TO DO:
Beginning with the line containing "Screen dimensions: 160x115" and ending at the last line of the data, set down every line exactly, leaving out all pictures.

RECORDS PROVIDED:

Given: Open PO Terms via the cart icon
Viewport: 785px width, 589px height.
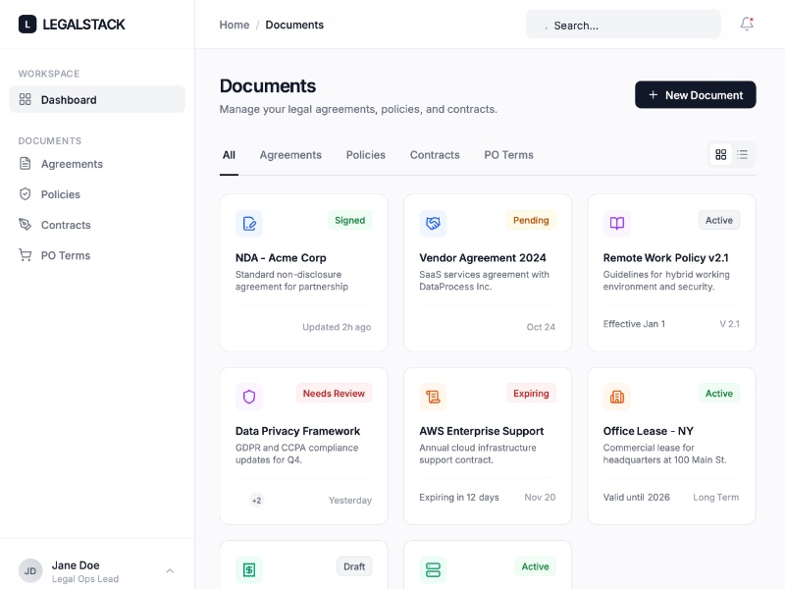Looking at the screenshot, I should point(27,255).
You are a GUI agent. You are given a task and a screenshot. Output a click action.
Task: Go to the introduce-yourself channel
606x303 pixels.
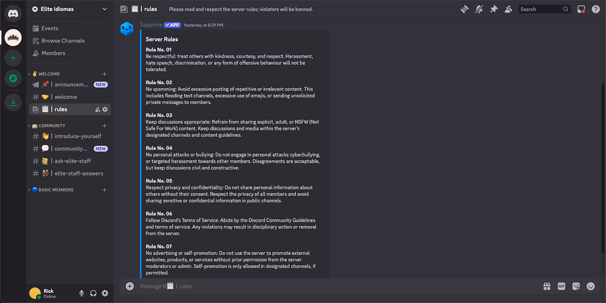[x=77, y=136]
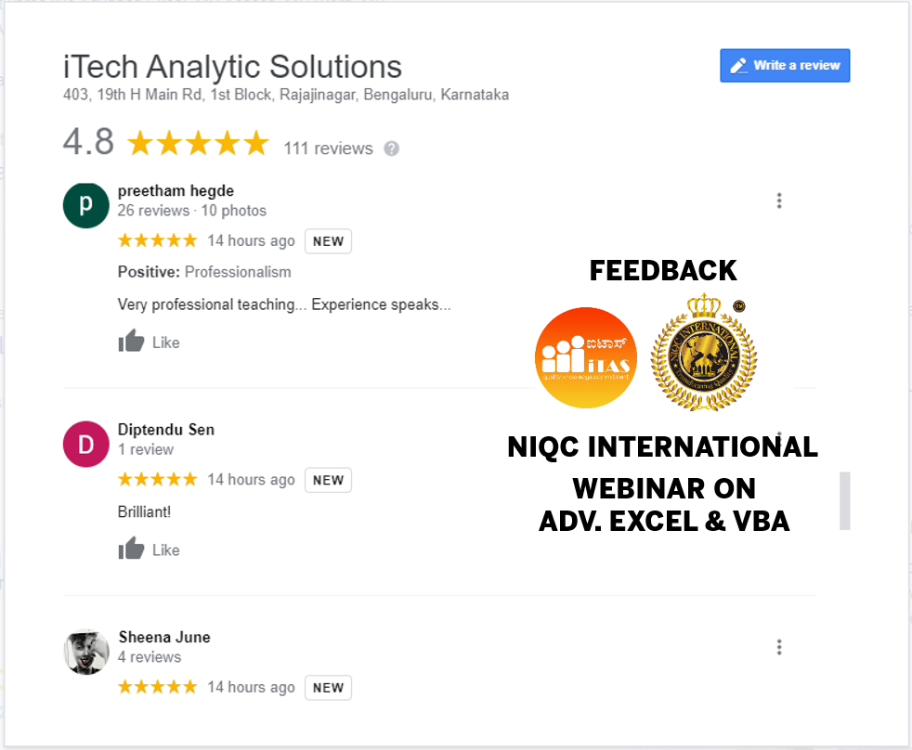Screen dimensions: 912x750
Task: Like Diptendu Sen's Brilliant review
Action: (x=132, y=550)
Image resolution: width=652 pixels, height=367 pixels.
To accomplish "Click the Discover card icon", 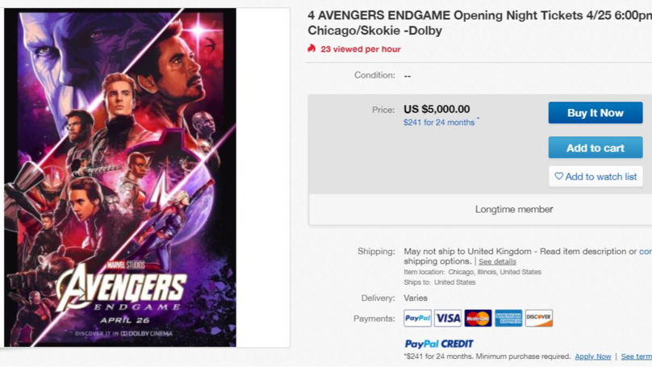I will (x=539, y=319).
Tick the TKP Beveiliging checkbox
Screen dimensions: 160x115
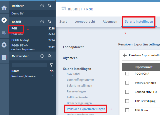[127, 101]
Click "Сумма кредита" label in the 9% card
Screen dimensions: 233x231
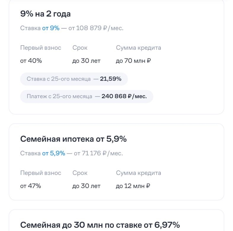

ANSWER FOR THIS EXERCISE:
Screen dimensions: 160x115
[127, 101]
Click "Сумма кредита" label in the 9% card
Screen dimensions: 233x231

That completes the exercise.